Below are several entries. Transcribe exactly those lines that fall from the one with "You are a computer-use" through the one with "This screenshot has width=635, height=455.", end lines included.

RECORDS:
---
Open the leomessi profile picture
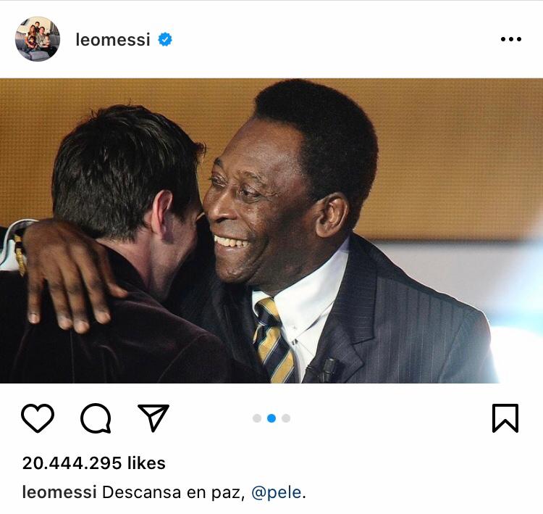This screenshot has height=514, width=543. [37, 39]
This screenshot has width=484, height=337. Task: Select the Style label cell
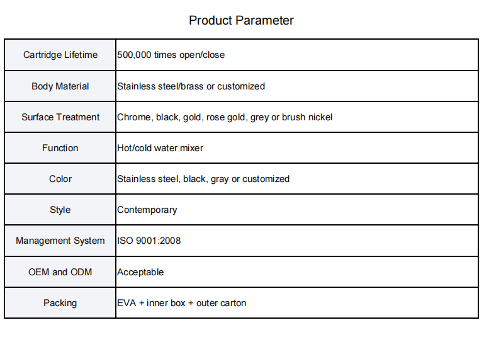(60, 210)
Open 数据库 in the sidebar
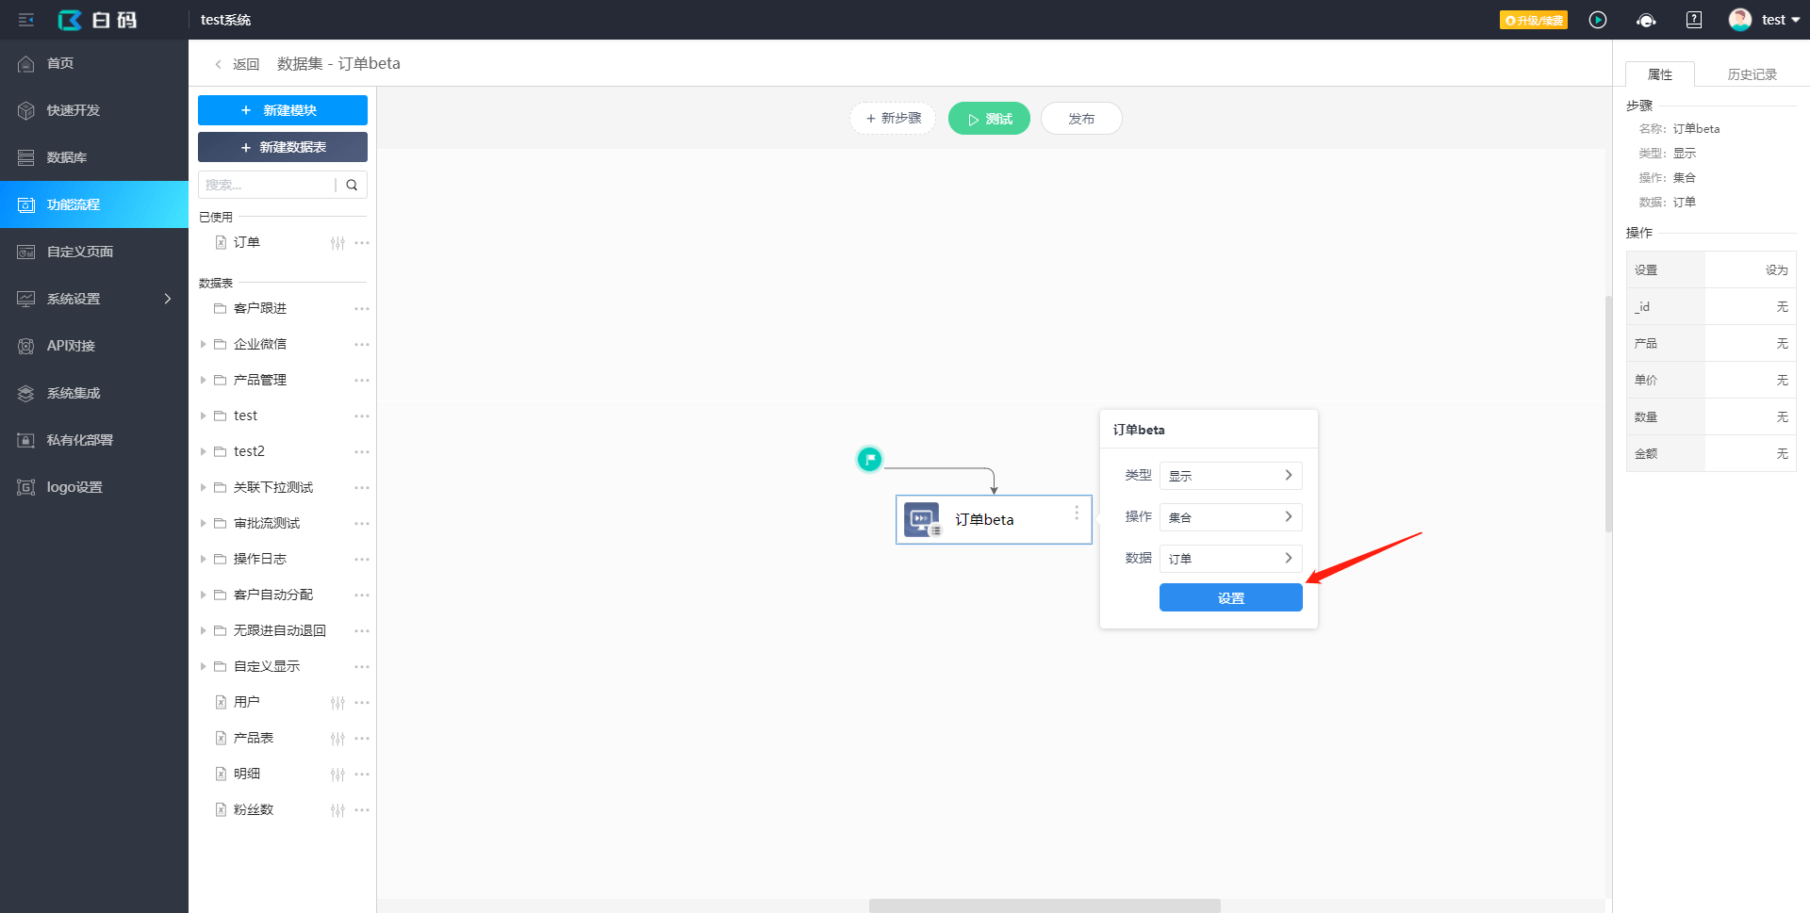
---
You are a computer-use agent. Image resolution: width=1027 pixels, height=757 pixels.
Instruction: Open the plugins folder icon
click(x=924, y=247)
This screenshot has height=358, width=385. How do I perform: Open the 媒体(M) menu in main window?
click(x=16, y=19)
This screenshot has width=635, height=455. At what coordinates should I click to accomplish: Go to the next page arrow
---
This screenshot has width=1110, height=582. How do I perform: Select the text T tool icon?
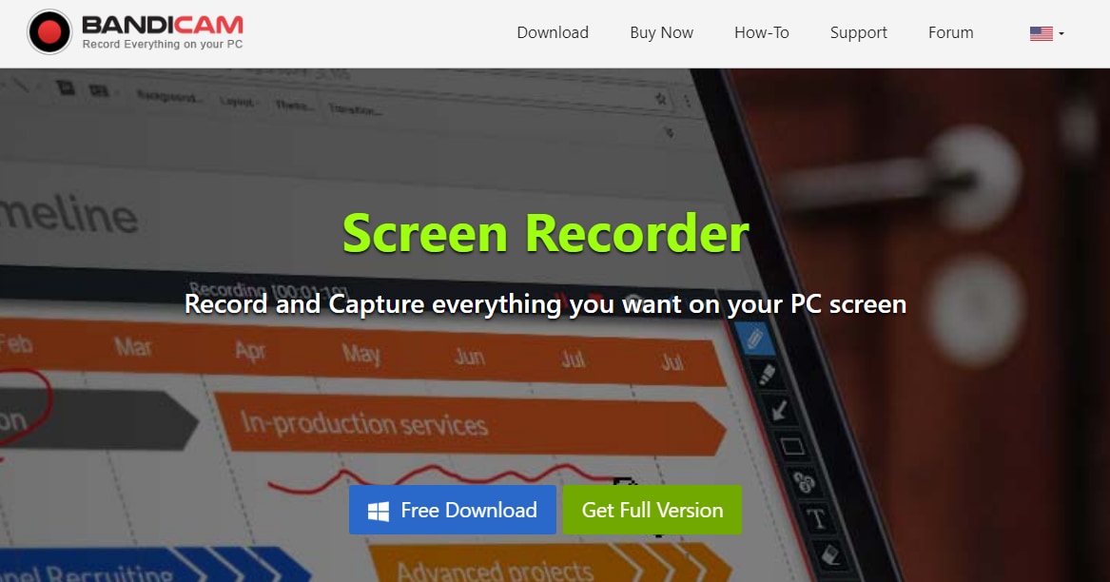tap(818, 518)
---
FINISHED TASK:
You are a computer-use agent. Image resolution: width=1027 pixels, height=757 pixels.
Instruction: Open the plugins folder icon
click(x=924, y=247)
This screenshot has height=358, width=385. How do I perform: Open the 媒体(M) menu in main window?
click(x=16, y=19)
This screenshot has width=635, height=455. At what coordinates should I click to accomplish: Go to the next page arrow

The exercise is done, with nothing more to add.